ProjectConfig#
- class scikitplot.mlflow.ProjectConfig(profile='local', session=SessionConfig(tracking_uri=None, public_tracking_uri=None, registry_uri=None, env_file=None, extra_env=None, startup_timeout_s=30.0, ensure_reachable=False, experiment_name=None, create_experiment_if_missing=True, default_run_name=None, default_run_tags=None), server=None, start_server=False)[source]#
Project-level configuration for MLflow usage across multiple scripts.
- Attributes:
- profilestr
Named profile (e.g., “local”, “remote”, “ci”).
- sessionSessionConfig
Session configuration.
- serverServerConfig or None
Server configuration (if this profile starts a server).
- start_serverbool
Whether to start a managed server for this profile.
- Parameters:
profile (str)
session (SessionConfig)
server (ServerConfig | None)
start_server (bool)
Notes
This provides a single, shared configuration for: - train.py - hpo.py - predict.py
It prevents drift between scripts and makes runs reproducible.

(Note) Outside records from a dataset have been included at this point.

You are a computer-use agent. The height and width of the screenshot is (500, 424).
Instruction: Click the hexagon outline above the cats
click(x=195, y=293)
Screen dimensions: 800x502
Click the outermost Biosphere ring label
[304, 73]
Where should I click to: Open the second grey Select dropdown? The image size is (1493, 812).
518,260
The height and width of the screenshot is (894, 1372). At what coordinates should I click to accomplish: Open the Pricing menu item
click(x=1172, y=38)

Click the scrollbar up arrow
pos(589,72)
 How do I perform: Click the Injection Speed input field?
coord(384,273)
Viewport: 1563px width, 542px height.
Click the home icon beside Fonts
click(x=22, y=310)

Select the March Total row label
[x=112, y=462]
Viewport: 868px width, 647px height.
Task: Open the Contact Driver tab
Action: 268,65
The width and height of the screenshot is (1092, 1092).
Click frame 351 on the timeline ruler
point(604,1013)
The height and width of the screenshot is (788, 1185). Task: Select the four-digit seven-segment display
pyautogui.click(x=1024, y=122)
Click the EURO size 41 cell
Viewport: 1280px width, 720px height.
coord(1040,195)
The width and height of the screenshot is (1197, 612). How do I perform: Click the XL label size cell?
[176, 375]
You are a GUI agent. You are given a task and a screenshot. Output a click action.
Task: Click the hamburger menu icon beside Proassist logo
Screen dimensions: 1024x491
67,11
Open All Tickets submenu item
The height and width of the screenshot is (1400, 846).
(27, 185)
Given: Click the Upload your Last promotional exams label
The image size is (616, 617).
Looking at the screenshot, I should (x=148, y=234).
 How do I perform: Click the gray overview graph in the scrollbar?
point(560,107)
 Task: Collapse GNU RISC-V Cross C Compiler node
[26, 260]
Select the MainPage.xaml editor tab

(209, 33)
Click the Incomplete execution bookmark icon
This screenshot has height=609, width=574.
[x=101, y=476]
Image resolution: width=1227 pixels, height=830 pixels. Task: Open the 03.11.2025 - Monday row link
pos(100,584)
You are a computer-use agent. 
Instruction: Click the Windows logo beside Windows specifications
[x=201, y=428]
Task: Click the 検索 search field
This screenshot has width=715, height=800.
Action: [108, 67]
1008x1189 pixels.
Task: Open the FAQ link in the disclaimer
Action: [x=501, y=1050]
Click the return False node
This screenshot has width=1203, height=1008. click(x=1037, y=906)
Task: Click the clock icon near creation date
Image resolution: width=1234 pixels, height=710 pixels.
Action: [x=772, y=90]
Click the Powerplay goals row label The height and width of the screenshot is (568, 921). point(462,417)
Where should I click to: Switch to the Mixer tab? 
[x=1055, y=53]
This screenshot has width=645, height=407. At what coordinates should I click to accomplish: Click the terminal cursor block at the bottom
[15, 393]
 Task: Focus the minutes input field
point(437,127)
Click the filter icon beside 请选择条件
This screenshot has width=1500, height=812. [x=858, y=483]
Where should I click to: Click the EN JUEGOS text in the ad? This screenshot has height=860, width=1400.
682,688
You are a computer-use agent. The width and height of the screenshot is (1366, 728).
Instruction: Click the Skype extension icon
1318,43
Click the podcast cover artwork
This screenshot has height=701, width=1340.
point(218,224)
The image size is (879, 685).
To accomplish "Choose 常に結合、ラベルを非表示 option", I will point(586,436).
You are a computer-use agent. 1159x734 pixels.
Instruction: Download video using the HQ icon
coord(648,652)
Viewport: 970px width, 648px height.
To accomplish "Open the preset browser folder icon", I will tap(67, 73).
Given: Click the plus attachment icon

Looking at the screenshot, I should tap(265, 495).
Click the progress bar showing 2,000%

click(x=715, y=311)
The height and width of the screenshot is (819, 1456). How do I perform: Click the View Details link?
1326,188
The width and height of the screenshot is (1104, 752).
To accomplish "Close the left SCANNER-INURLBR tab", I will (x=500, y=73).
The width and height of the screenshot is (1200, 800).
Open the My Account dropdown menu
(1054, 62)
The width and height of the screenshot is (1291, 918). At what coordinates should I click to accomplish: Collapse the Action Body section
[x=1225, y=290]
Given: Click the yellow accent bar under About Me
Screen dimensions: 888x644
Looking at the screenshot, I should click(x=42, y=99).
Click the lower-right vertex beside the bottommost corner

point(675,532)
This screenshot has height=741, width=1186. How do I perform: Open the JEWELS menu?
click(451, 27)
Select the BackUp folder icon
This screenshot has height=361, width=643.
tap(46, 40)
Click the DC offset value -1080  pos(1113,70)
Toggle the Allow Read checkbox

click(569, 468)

- server: ServerConfig | None = None#
- session: SessionConfig = SessionConfig(tracking_uri=None, public_tracking_uri=None, registry_uri=None, env_file=None, extra_env=None, startup_timeout_s=30.0, ensure_reachable=False, experiment_name=None, create_experiment_if_missing=True, default_run_name=None, default_run_tags=None)[source]#